9. Notwithstanding section 10.8 of the Trust Indenture, the Legislation requires, in certain circumstances, that a Compulsory Acquisition or Subsequent Acquisition Transaction, as applicable, be approved at a meeting of Unitholders called for that purpose.
10. To effect either a Compulsory Acquisition or a Subsequent Acquisition Transaction, as applicable, the Applicant will obtain minority approval, as that term is defined in the Legislation, calculated in accordance with the terms of Section 8.2 of Ontario Securities Rule 61-501 and Section 8.2 of Autorité des marchés financiers du Québec Regulation Q-27 (the "Minority Approval"), albeit not at a meeting of Unitholders, but by the Written Resolution.

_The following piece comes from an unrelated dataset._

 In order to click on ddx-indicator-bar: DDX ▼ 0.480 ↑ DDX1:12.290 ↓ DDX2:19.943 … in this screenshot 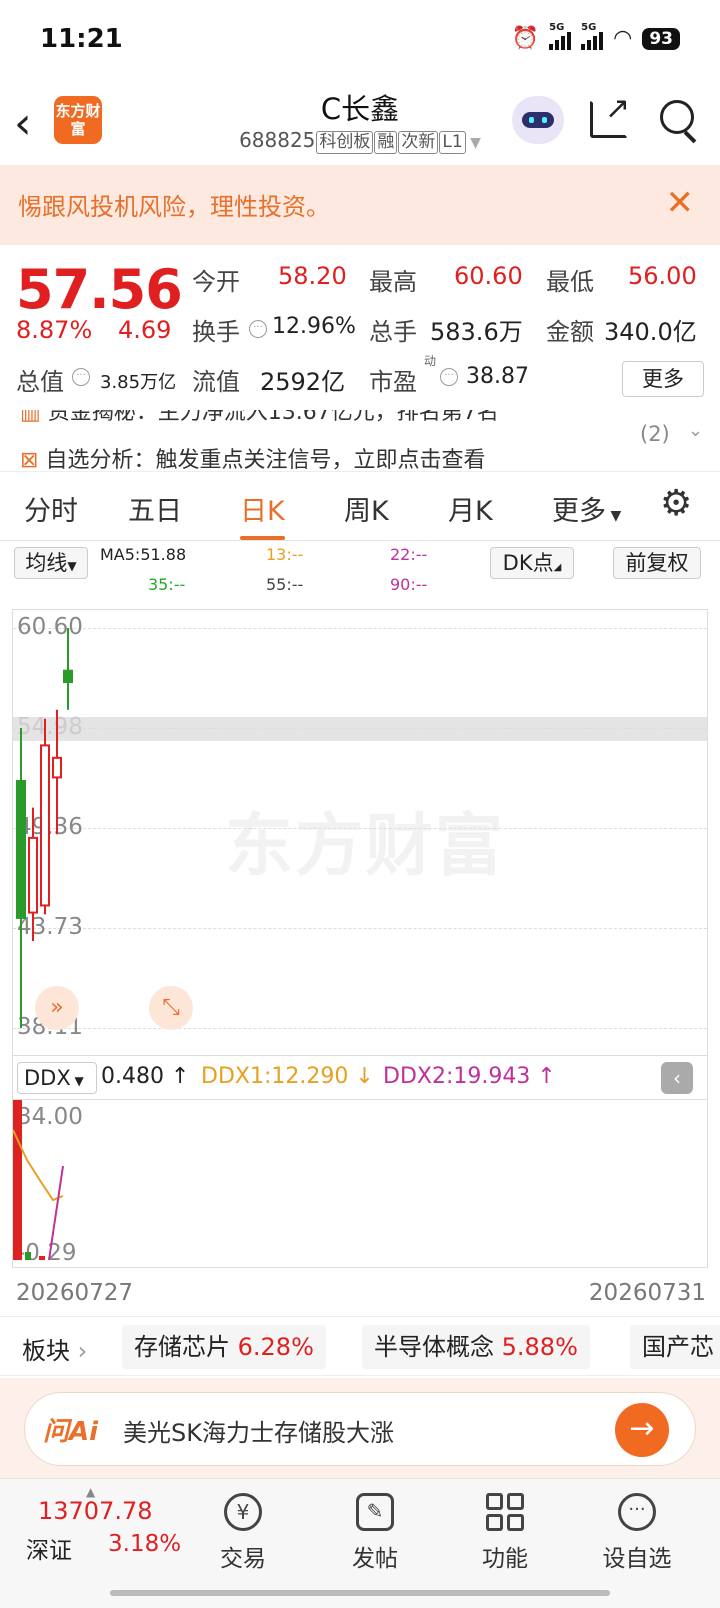, I will do `click(360, 1078)`.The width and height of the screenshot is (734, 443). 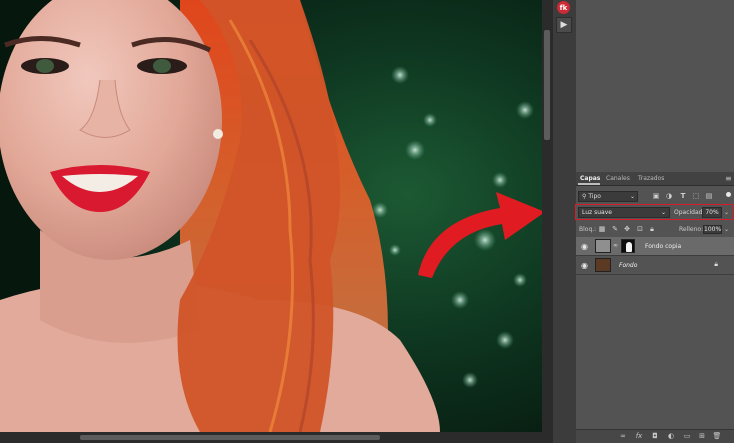 I want to click on annotation-arrow, so click(x=480, y=235).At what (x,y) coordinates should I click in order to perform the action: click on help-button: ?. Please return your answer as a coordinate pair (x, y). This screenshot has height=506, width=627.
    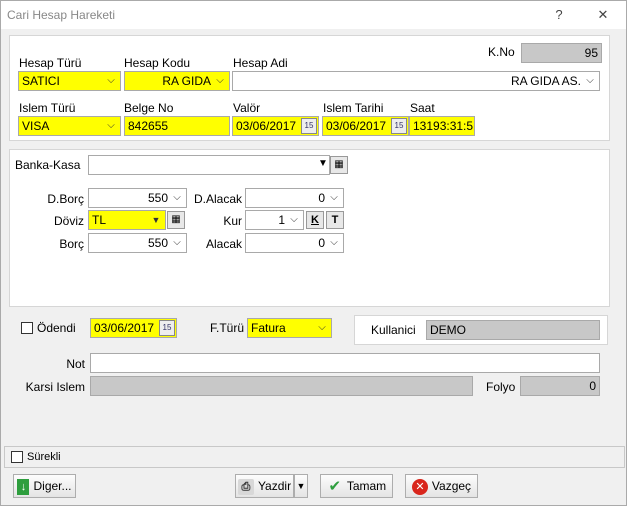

11. The Circular provided to Unitholders in connection with the Bid contains all disclosure required by applicable securities laws, including without limitation the take-over bid provisions and form requirements of the securities legislation in the Jurisdictions and the provisions of OSC Rule 61-501 relating to the disclosure required to be included in a disclosure document for a formal bid in respect of a second-step business combination.
Each of the Decision Makers is satisfied that the test contained in the Legislation that provides the Decision Maker with the jurisdiction to make the decision has been met.
The decision of the Decision Makers under the Legislation is that the Requested Relief is granted provided that Minority Approval shall have been obtained by Written Resolution.